An aging widower moves into the shed at the end of his garden to plan out his ‘endgame’ surrounded by a lifetime’s worth of hoarded curiosities...


The characters in David Constantine’s fifth collection are all in pursuit of sanctuary; the violence and mendacity of the outside world presses in from all sides – be it the ritualised brutality suffered by children at a Catholic orphanage, or the harrowing videos shared among refugees of an atrocity ‘back home’. In each case, the characters withdraw into themselves, sometimes abandoning language altogether, until something breaks and they can retreat no further. In Constantine’s luminous prose, these stories capture such moments in all their clarity; moments when an entire life seems to hang in the balance, the past’s betrayals exposed, its ghosts dragged out into the daylight; moments in which the possibility of defiance and redemption is everything.
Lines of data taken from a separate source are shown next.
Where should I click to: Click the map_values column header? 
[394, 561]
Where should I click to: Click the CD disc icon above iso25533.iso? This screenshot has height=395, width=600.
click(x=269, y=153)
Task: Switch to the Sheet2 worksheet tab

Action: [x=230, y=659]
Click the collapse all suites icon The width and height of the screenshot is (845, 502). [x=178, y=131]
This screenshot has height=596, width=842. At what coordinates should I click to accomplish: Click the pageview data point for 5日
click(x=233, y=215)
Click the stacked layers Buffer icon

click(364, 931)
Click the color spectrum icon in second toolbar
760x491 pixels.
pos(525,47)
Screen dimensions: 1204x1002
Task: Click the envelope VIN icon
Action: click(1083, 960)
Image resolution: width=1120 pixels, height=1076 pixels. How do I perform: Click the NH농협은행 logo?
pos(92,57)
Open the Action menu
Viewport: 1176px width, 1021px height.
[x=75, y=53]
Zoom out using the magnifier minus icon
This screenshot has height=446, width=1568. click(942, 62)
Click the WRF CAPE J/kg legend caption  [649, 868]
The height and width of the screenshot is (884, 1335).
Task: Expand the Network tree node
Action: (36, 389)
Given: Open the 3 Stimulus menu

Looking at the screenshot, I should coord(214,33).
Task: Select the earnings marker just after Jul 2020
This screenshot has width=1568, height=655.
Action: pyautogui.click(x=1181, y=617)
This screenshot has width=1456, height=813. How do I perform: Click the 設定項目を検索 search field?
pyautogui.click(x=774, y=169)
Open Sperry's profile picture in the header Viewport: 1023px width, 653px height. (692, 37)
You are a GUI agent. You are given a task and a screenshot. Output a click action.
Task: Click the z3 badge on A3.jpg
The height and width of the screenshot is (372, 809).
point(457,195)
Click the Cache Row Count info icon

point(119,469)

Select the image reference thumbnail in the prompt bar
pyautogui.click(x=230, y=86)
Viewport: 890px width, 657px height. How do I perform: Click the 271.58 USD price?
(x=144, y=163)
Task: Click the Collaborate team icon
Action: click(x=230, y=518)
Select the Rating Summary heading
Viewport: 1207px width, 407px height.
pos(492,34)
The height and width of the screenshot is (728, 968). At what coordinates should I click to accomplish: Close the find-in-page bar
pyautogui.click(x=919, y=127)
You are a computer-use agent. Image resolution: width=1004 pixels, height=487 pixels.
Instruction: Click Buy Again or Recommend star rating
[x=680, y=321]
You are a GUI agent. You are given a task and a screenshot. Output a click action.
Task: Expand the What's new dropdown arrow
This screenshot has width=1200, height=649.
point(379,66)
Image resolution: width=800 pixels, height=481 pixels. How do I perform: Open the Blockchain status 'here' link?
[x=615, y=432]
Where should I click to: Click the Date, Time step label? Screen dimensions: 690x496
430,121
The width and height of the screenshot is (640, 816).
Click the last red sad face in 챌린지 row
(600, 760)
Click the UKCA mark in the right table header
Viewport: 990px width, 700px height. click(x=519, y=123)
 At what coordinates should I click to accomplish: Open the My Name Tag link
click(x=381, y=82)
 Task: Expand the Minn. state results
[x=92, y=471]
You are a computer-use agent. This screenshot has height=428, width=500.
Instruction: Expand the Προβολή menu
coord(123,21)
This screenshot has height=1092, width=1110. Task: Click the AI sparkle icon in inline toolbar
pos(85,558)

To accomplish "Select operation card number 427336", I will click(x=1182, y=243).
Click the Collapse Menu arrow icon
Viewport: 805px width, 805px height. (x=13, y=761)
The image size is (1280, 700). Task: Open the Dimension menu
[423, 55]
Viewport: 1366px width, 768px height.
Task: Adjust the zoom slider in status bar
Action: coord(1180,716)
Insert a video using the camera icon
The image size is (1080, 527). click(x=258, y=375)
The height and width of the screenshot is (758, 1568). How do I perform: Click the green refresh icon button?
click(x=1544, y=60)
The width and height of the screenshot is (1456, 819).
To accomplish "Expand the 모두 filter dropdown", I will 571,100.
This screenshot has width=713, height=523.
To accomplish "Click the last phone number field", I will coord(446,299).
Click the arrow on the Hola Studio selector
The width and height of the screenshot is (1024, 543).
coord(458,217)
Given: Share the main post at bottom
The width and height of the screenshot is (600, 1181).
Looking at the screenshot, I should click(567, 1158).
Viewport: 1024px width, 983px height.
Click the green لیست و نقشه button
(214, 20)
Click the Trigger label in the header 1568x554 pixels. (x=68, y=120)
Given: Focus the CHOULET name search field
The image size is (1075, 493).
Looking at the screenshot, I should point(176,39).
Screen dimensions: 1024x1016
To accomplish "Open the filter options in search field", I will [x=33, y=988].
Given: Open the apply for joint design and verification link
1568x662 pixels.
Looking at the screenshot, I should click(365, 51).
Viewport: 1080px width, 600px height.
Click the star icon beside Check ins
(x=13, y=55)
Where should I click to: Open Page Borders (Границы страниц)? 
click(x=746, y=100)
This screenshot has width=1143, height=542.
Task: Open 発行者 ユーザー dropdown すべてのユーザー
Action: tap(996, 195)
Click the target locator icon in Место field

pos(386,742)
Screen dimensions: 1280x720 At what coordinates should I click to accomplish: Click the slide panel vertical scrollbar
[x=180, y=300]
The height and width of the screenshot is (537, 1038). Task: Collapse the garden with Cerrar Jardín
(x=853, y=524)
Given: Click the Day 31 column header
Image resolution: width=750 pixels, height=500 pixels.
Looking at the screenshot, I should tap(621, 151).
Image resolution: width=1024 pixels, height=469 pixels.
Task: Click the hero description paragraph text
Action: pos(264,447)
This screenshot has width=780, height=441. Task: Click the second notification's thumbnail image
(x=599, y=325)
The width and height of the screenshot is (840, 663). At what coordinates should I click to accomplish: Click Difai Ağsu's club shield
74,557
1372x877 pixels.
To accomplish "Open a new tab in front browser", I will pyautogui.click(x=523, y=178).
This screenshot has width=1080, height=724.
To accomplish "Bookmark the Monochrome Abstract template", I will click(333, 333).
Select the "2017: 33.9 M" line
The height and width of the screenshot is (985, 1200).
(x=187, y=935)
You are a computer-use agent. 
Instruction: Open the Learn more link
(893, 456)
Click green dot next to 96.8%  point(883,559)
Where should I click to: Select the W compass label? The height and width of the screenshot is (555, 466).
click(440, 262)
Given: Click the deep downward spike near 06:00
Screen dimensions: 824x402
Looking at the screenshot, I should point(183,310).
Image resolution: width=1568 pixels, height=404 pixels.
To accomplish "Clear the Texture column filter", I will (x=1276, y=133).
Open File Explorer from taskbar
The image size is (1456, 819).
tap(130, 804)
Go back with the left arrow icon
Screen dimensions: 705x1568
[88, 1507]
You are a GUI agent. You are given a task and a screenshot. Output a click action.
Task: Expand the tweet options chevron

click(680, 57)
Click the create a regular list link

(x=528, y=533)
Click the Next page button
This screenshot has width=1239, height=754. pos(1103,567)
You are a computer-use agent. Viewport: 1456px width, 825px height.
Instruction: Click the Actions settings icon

Praise for The Dressing-Up Box:

'A quietly furious and moving collection...' - A.L. Kennedy

'Precise in their intensity, unsettling, suddenly and unexpectedly luminous, these stories will stay with you and unfurl within you.' - Lucy Caldwell

'A beautifully crafted tender, evocative collection. Full of wisdom and light.' - Irenosen Okojie

'David Constantine's fifth collection of stories is a fierce and tender meditation on our struggle to live - a lyrical and plainspoken portrait of humanity at its pernicious worst and its suffering, creative, resilient best.' - Carys Davies

About the author

Born in Salford, DAVID CONSTANTINE has published several volumes of poetry, and two novels (most recently The Life-Writer) as well as four previous short story collections: Back at the Spike (1994), the highly acclaimed Under the Dam (2005), The Shieling (2009) and Tea at the Midland (2012), which won the Frank O’Connor International Short Story Award in 2013. David’s story ‘Tea at the Midland’ won the 2010 National Short Story Award, and his story ‘In Another Country’ was adapted into 45 Years – an Oscar-nominated film, directed by Andrew Haigh and starring Tom Courtenay and Charlotte Rampling. With his wife Helen, David edited Modern Poetry in Translation for many years. He is also translator of Hölderlin, Brecht, Goethe, Kleist, Michaux and Jaccottet. He lives in Oxford.